Multi-view Remote Sensing Image Segmentation With SAM priors

Zipeng Qi,Chenyang Liu,Zili Liu,Hao Chen,Yongchang Wu,Zhengxia Zou,Zhenwei Sh
2024-05-23
Abstract:Multi-view segmentation in Remote Sensing (RS) seeks to segment images from diverse perspectives within a scene. Recent methods leverage 3D information extracted from an Implicit Neural Field (INF), bolstering result consistency across multiple views while using limited accounts of labels (even within 3-5 labels) to streamline labor. Nonetheless, achieving superior performance within the constraints of limited-view labels remains challenging due to inadequate scene-wide supervision and insufficient semantic features within the INF. To address these. we propose to inject the prior of the visual foundation model-Segment Anything(SAM), to the INF to obtain better results under the limited number of training data. Specifically, we contrast SAM features between testing and training views to derive pseudo labels for each testing view, augmenting scene-wide labeling information. Subsequently, we introduce SAM features via a transformer into the INF of the scene, supplementing the semantic information. The experimental results demonstrate that our method outperforms the mainstream method, confirming the efficacy of SAM as a supplement to the INF for this task.
Computer Vision and Pattern Recognition
What problem does this paper attempt to address?

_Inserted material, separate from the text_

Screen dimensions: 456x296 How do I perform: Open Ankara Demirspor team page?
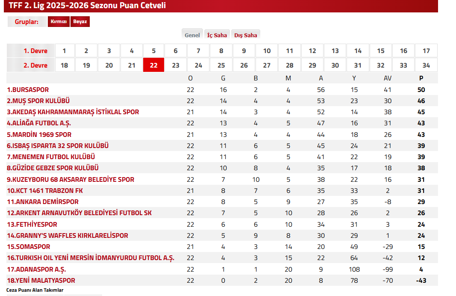[x=42, y=202]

The problem that this paper attempts to solve is how to achieve higher - quality image segmentation with limited labeled data in the multi - view remote sensing image segmentation task. Specifically, although existing methods utilize 3D information extracted from implicit neural fields (INF) to enhance the consistency of multi - view results, under the constraint of limited - view labels, it is difficult to achieve excellent performance due to insufficient supervision within the scene range and insufficient semantic features in INF. To solve these problems, the author proposes a new method. By introducing the prior knowledge of a large - scale visual foundation model - Segment Anything Model (SAM) into INF, better segmentation results can be obtained with a limited amount of training data. This method includes two stages: first, construct the INF of the scene, and then integrate SAM features into the INF through the Transformer mechanism to supplement semantic information, and generate pseudo - labels by comparing SAM features between the test view and the training view, thereby enhancing the labeling information within the scene range. Experimental results show that this method outperforms mainstream methods in multi - view segmentation tasks, verifying the effectiveness of SAM as a supplement to INF.